No deseaba el sentimiento de abandono para su vida, que ella experimentó desde que tenía uso de razón.

El ser rechazada por su propia sangre.

Porque bastarda o no, de alguna manera seguían siendo familia, pero analizarlo en esas instancias no servía para nada, puesto que, nunca la considerarían como otra cosa aparte de un error de cálculos.

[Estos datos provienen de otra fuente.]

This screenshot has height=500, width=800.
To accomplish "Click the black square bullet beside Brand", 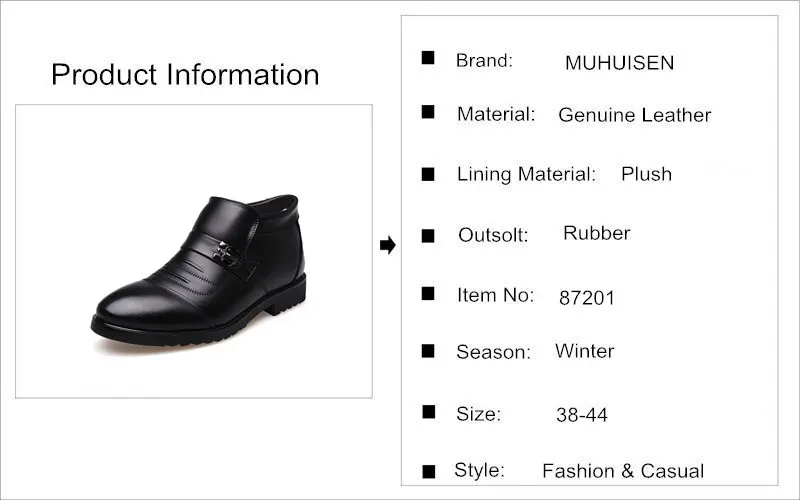I will (428, 58).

—Le he dado todo lo que he podido, pero no pienso poner en riesgo el patrimonio del abuelo solo para seguir acolitándole las vagancias a ese hombre, que solo ayudó a nuestra creación —de ninguna manera cedería ante eso.

En ese aspecto perdía hasta el humor.

» Entrégame una suma razonable, y antes de que regresen a América les daré una carta para que puedan acceder al dinero que requiere, y las deje en paz por un buen tiempo —no podía hacer más.

—Lo que deberías darnos es todo el dinero, avara malagradecida —esa era su tierna abuelita —. Atrapaste a uno de los hombres más ricos de Europa, y sigues midiéndote con nuestro patrimonio, el cual está lejos de pertenecerte.

—Ese que ya no existiría si hubiera accedido a dejarlo en su poder —era tozuda como pocas.

Un silencio denso se formó en el estudio que le prestó papá Stewart, cuando avistó que no podía detener la reunión.

 —Ese no es tu problema, bastarda venida a más —reafirmaba que Emily era un amor de persona.

—Se te subieron los sumos con el deplorable intento de hacerte valer de tu marido, cuando bien sabemos que te soporta porque no tiene opción de librarse de ti, aparte de desaparecerte para siempre —él la quería, y no iba a discutir eso con sus amorosas parientes —. Pero, al parecer prefiere soportarte, que ensuciarse las manos con un desperdicio como tu —tragó grueso parpadeando con presteza, con un nudo en la garganta que no la dejó responder ante el agravio.

Tenía que ser fuerte.

Los Stewart la querían.

Archivald también.

El la apreciaba tal y como era.

El ardor en sus partes íntimas se lo corroboraba.

Las caricias y besos de esos días.

Las palabras dedicadas para que entendiera todo lo que lo hacía sentir.

Eso no era mentira.

No todo podría ser desastre en su vida.

Ella también tenía derecho a un gramo de alegría.

Por eso, hizo lo mejor que podía en esos casos.

No discutir con ellas.

No tenía porque, o simplemente ya las ofensas la tenían tan cansada, que estaba agotada de poner la mejilla como una experta masoquista.